Vielleicht nicht Mann des Spiels war aber auch Zanka, der lange Däne, der sich nahtlos in die Dreierkette einfügte, der zu Beginn nervös wirkte und einmal durch einen bescheuerten Rückpass auf Kastenmeier beinahe das frühe 1:0 verschuldet hätte, der anfangs manchen Ball ziellos wegschlug, aber über die Zeit immer sicherer wurde und schließlich zum Vorlagengeber für den Ausgleich wurde. Hoffmann schmunzelte bei der Reporterinnenfrage, ob es sich um eine einstudierte Variante gehandelt habe – wer gelegentlich beim Training vorbeischaut wird sicher sein: Nein, die Verlängerung per Kopf von Zanka quer durch den Sechzehner auf den späteren Torschützen wird so nicht geübt.

Die Unsportlichen des Spieltags: BVB

Was bleibt? Ein eher unerwarteter Punkt nach so vielen erwarteten, die dann doch nicht ins Fortuna-Röhrchen fielen. Eine grandiose kämpferische Konzentrations- und Disziplinleistung. Ein weiterer Beweis, dass DAS eine Mannschaft ist. Und ein sehr unangenehmer Geschmack was das 2:0 der Meenzer beim BVB angeht. Dem Club, der eigentliche eine AG ist, wünscht man wieder mal eine Insolvenz, nach der er nicht wieder durch staatliche Subventionen gerettet wird. Wer sich den Auftritt der arroganten Millionarios gegen die 05er zumindest teilweise angesehen hat, kann für diese Truppe nur noch Verachtung empfinden. Ganz in Gedanken beim nächsten Transfergespräch und den zu erwartenden Milliönchen trabten die lustlos und uninspiriert über den Platz.
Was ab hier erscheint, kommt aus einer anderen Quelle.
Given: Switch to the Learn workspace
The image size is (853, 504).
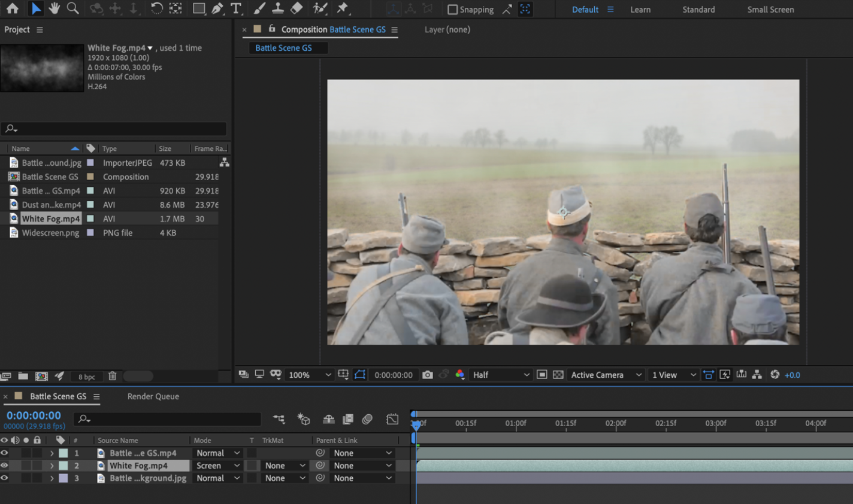Looking at the screenshot, I should (640, 10).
Das ist die Form Unsportlichkeit, die den Fußball, wie wir ihn kannten kaputtmacht.

Nein, die Schwatzgelben sind nicht irgendwie „schuld“, aber ihnen geht der Sport am Arsch vorbei, der von ihnen verlangt, ihre Leitung zu bringen, auch wenn’s um nichts geht, wenn ihr Verhalten aber Einfluss auf Saisonentscheidungen hat. Dass die Kicker dieser AG das nicht so sehen, haben sie nicht nur bei der für die Fortuna abstiegsentscheidenden Niederlage gegen Hoffenheim 2013 bewiesen, sondern in den Vorjahren schon einmal gegen Mainz. Möge sich der BVB zusammen mit den Bayern und gern auch den Leipzigern in eine Superduper-Europaliga verpissen und uns den Fußball nicht weiter zerstören.

Über die letzten beiden Partien der Saison gibt es wenig zu schreiben. Ziel ist nach wie vor der Klassenerhalt, gern durch ein Ende auf Platz 15. Letzteres wäre überhaupt nur durch zwei hohe Siege zu erreichen, also unrealistisch. Es riecht also nach Relegation. Konkurrent um Platz 16 ist nur noch Werder. Leider wird also die Begegnung der Bremer mit den Mainzer da eine große Rolle spielen. Da trifft es die olle Binse ausnahmsweise mal am besten: Wir müssen nur auf uns schauen.

4 Kommentare

  1. Peter Schleder am

    Perfekt getroffen. Besser kann man es nicht analysieren. Ich hätte nur noch den Trainer des Spiels benannt. Vor allen Dingen bei der PK nach dem Spiel, hat er interessante Sprüche abgeliefert. Erinnert mich an den ehemaligen Fohlendresseur Hans Meyer. Hoffentlich haben jetzt auch die letzten Zweifler erkannt, daß das genau der richtige Trainer für unsere launische Diva ist. Egal in welcher Liga

  2. Immer wieder Dortmund:
    2013: Weidenfeller verschuldet mit einer vollkommen sinnlosen Aktion den Elfer für Hoffenheim. Hoffenheim gerettet, Fortuna abgestiegen.
    31. Spieltag: 1:0 Dortmund in der 95. Minute
    32. Spieltag: Dortmund verliert gegen Mainz, verursacht durch Lustlosigkeit. Unsportlicher geht’s kaum

  3. Habe ich nach dem BVB über die viel zu späten Auswechslungen geschimpft, so muss ich fairerweise nach dem Leipzig Spiel sagen ‚Alles richtig gemacht‘. Dass kurz vor dem Dreifachwechsel das 2:0 fiel war halt Pech.

  4. So unrealistisch ist Platz 15 nicht. Mainz ist nur 5 Punkte weg und somit noch einholbar. Es reichen also auch zwei knappe Siege. Alles andere unterschreibe ich natürlich.